Some CEO’s I know constantly fundraise, that’s just what they do 80% of their job. I fundraise 10-20% of my job and I still get to be connected to the team and the expansion of the product, which I love and you can kind of see it that I still touch a lot of parts but that’s not sustainable and scalable for long-term but for now that is what I do. I know that eventually I’m going to have to hand that off.
If there’s some type of decision that needs to be made on the final approval route, I’m still there for that. I have offloaded most of the beginning work — whether it be writing the copy, coming up with the design of the guide, coming up with the curation of the box — I used to do all of that. Now I have my teams and leaders that do that and then they come to me with the final proposal and then I check through everything. I get to eat the snacks and I decide if I like them or not, it’s kind of fun.

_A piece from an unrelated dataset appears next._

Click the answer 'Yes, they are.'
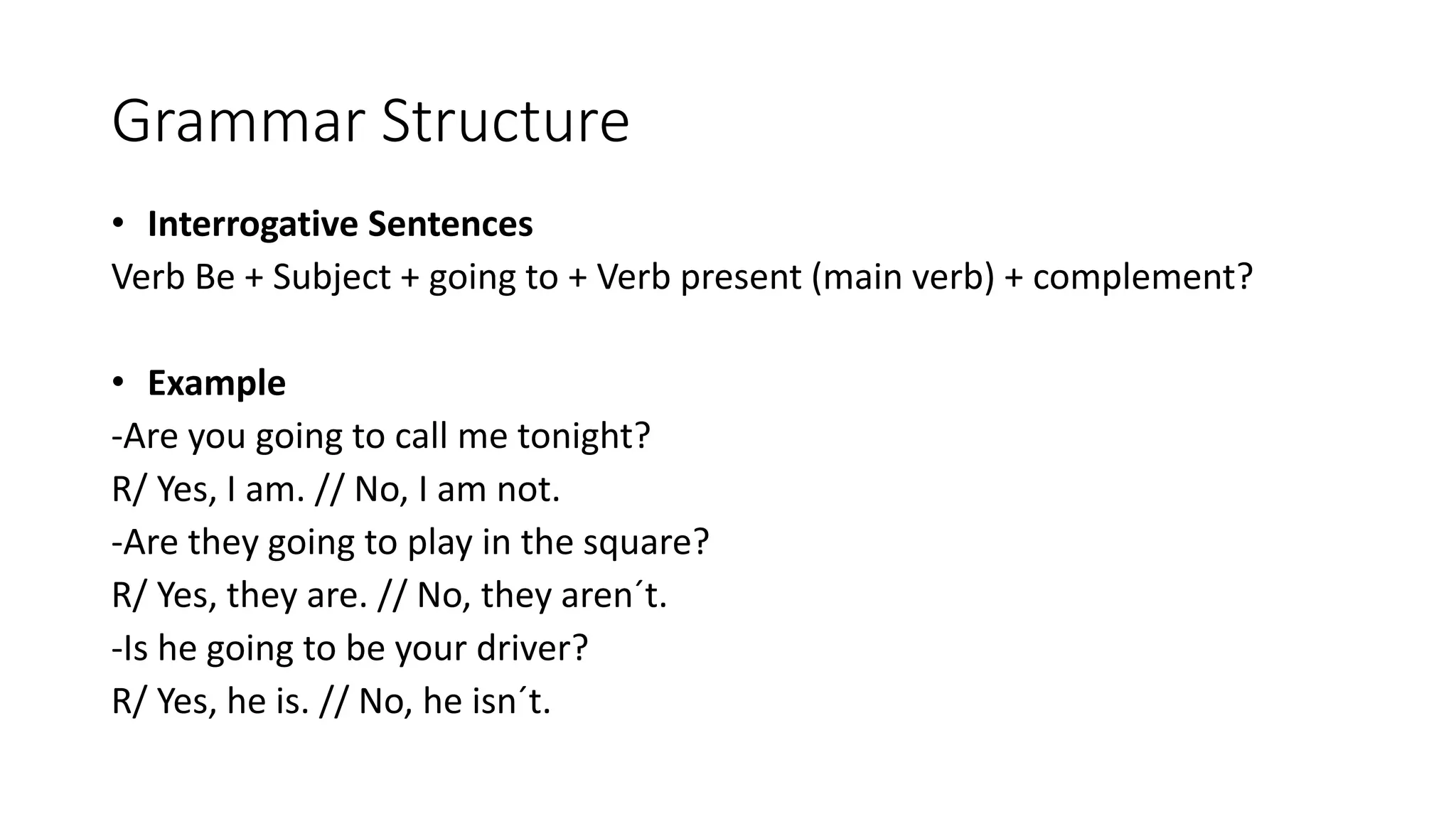Viewport: 1456px width, 819px height. pos(262,595)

And then usually it’s just things constantly happening back to back. I might get a few hours to actually sit down, answer emails and work on stuff. And then 6:00pm or 6:30pm rolls around, people start kind of finishing up, I try not to overwork my employees — work/life balance is important. I don’t want to burn anybody out, I want them to be with us in the long haul. And so I tell people you work eight hours, whether it be here remotely, whatever it is, you can leave early just work a little bit at night or make it up the next day. So people start to filter out around then.
The executives usually stay a little bit later…because we’re executives.
And then around 7:00pm or 8:00pm, I’ll go rock climbing. It’s my main thing. I rock climb like four times a week. That’s my one time to put my phone in the locker, I’m totally disconnected, I don’t think or talk about work, I just try and hit those goals and just feel like I’m progressing my own skills.